I am told that “Clark County employees have never contributed anything to insurance premiums for Medical, Dental, Vision, Long term disability, and Life insurance for themselves or dependents.” It was just days ago the Columbian informed us, “State employee unions have reached a tentative agreement with state negotiators to ratchet up members’ contributions to their health care benefits from 12 percent to 15 percent beginning next July 1,

Still a paltry contribution from well paid union workers considering what private sector employees pay for health insurance.
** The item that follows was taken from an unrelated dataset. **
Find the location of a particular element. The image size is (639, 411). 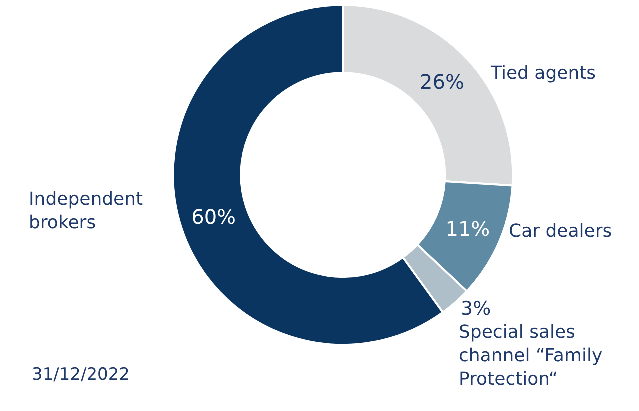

By comparison, I worked for 20 years for the same employer in Clark County and earned roughly $42K the highest year I was there. When I was pushed off into early retirement in June 2009, my contribution for health insurance, medical, vision and dental for just my wife and I amounted to $481.19 a month. Or, right at 70% of the cost of the premium.

I know that private sector union jobs also don’t pay that much of their premium, but stop for a minute and think. The cost of that is passed on to consumers in the form of higher prices. Likewise, the entire cost of public union employee benefits are passed along to taxpayers in the form of ever increasing taxes, taxes that are breaking our backs.

The county could save millions of dollars by having county union employees pay more for their insurance just as the private sector does. If they don’t wish to make such needed concessions, they must be decertified.

We have passed the saturation point for taxpayers in our state. We cannot continue just ponying up and paying more and more for others.

Our county commissioners must see and realize that continuing to raise taxes to pay for such ‘Cadillac Services’ is no longer sustainable.

We’re broke!

6 Comments to “Raising Clark County Property Taxes at this Time is a Very Bad Idea”

  1. Rice and her article are living proof that figures don’t lie, but liars figure.

    And if my brother in law, Marc Boldt, is a Republican… then I’m ashamed to call myself one.

    Like

  2. You’ll note, I said “allegedly” a Republican majority

    Like

  3. The columbian article you had referenced Lew has been taken down & another one has been put up that does not match even close to what in your article.

    The columbian link links to a 404 – Page Not Found error

    Like

  4. Which article, Jeremy? One was from the archives and no longer available. I’ll check the rest, but what I quoted is directly from what was online at the time.

    Like

  5. Even after what just happened at the polls, and continues to happen at the grass roots level, some of these folks in local government STILL don’t get the message. What the heck is it going to take??

    Like

  6. I don’t know Tom. Sometimes I think maybe mass protests or marches, but they just continue to ignore whatever we say or do.

    We can’t seem to find candidates that portray a better ability and lose elections.

    They just don’t get how pissed off people are yet.